I think that’d be a really valuable post!
I also think we’ll get substantial info about the feasibility of LMA in the next six months. Progress on ARC-AGI will tell us a lot about LLMs as general reasoners, I think (and Redwood’s excellent new work on ARC-AGI has already updated me somewhat toward this not being a fundamental blocker). And I think GPT-5 will tell us a lot. ‘GPT-4 comes just short of being capable and reliable enough to work well for agentic scaffolding’ is a pretty plausible view.
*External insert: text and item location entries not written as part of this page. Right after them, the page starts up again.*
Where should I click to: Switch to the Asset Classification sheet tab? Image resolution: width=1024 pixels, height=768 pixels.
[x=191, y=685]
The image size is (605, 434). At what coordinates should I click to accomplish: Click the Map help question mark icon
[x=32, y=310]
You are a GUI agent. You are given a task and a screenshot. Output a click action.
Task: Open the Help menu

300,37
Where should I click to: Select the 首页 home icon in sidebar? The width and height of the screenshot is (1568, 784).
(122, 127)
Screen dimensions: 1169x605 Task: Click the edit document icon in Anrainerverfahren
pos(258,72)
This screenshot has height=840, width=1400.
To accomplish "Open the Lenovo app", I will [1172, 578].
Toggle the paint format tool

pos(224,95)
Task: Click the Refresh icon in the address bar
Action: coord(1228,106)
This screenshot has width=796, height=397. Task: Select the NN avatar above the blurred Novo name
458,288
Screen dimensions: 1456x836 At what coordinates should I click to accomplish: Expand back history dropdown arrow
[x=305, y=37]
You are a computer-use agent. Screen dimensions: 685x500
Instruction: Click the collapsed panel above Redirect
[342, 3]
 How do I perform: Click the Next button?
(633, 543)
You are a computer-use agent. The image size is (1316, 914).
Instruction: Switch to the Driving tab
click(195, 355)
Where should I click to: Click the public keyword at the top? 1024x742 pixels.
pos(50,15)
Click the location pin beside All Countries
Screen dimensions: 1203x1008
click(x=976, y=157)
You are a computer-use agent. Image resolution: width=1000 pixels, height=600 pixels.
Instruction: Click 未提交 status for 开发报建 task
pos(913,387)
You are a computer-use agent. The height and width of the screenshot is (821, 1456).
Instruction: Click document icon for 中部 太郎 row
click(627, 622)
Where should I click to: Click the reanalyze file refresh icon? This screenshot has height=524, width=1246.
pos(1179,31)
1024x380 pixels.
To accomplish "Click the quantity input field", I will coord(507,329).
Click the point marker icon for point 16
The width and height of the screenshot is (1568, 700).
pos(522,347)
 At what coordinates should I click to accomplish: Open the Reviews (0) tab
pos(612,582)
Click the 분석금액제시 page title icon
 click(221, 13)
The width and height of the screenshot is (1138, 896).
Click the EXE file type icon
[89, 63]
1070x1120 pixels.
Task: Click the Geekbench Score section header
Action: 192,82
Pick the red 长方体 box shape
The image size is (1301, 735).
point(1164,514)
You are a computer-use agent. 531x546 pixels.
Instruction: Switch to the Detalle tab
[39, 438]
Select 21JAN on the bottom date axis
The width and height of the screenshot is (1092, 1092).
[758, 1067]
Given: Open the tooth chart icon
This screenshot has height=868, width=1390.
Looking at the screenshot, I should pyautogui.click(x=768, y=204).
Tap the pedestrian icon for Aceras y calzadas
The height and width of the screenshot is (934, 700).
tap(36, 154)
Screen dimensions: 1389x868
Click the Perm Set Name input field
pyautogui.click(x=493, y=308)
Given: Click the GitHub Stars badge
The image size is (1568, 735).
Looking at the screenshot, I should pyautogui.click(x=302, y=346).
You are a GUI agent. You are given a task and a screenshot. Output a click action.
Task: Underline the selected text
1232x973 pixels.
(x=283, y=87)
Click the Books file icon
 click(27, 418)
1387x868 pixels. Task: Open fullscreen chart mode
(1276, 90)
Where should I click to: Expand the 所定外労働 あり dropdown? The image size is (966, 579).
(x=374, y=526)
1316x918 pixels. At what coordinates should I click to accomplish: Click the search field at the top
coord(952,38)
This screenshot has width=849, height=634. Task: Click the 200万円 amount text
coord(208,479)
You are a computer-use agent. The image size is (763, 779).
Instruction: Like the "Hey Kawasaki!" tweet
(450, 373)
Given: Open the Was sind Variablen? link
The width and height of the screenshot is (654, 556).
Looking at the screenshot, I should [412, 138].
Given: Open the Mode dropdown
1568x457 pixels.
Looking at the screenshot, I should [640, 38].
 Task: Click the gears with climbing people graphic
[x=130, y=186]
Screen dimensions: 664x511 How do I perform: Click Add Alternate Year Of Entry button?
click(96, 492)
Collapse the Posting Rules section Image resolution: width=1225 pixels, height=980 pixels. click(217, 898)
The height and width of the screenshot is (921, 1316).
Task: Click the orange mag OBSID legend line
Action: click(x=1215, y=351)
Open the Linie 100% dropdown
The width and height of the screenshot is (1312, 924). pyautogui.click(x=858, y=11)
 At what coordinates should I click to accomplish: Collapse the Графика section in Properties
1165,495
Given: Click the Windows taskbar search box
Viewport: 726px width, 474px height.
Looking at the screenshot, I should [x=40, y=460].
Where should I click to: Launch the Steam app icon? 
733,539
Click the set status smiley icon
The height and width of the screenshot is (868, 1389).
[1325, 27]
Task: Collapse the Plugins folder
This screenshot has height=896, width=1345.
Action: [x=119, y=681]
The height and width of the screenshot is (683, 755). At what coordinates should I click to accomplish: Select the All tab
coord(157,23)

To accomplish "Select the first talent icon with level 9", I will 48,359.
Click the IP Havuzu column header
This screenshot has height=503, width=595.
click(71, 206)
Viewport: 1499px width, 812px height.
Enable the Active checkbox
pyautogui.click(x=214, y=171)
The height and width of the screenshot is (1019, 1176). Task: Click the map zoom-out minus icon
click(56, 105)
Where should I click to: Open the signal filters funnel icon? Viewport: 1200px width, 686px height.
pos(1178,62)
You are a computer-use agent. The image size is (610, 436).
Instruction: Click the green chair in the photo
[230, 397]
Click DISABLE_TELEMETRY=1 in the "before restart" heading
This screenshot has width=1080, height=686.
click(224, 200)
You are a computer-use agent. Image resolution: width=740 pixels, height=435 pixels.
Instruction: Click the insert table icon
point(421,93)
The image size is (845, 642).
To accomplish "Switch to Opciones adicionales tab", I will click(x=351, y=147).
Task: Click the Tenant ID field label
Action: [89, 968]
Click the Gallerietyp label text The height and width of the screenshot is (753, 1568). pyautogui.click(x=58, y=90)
If that’s true, then we should see such scaffolding working a lot better with GPT-5; if it’s false, then we should see continued failures to make it really work.
I realized I didn’t really reply to your first point, and that it’s a really important one.
We’re in agreement that scaffolded LLMs are a possible first route to AGI, but not a guaranteed one.
If that’s the path, timelines are relatively short.
If that’s a possibility, we’d better have alignment solutions for that possible path, ASAP.
That’s why I continue to focus on aligning LMAs.
If other paths to AGI turn out to be the first routes, timelines are probably a little longer, so we’ve got a little longer to work on alignment for those types of systems. And there are more people working on RL-based alignment schemes (I think?)
I’m glad you’re working on it! I think your arguments are plausible and your approach is potentially promising.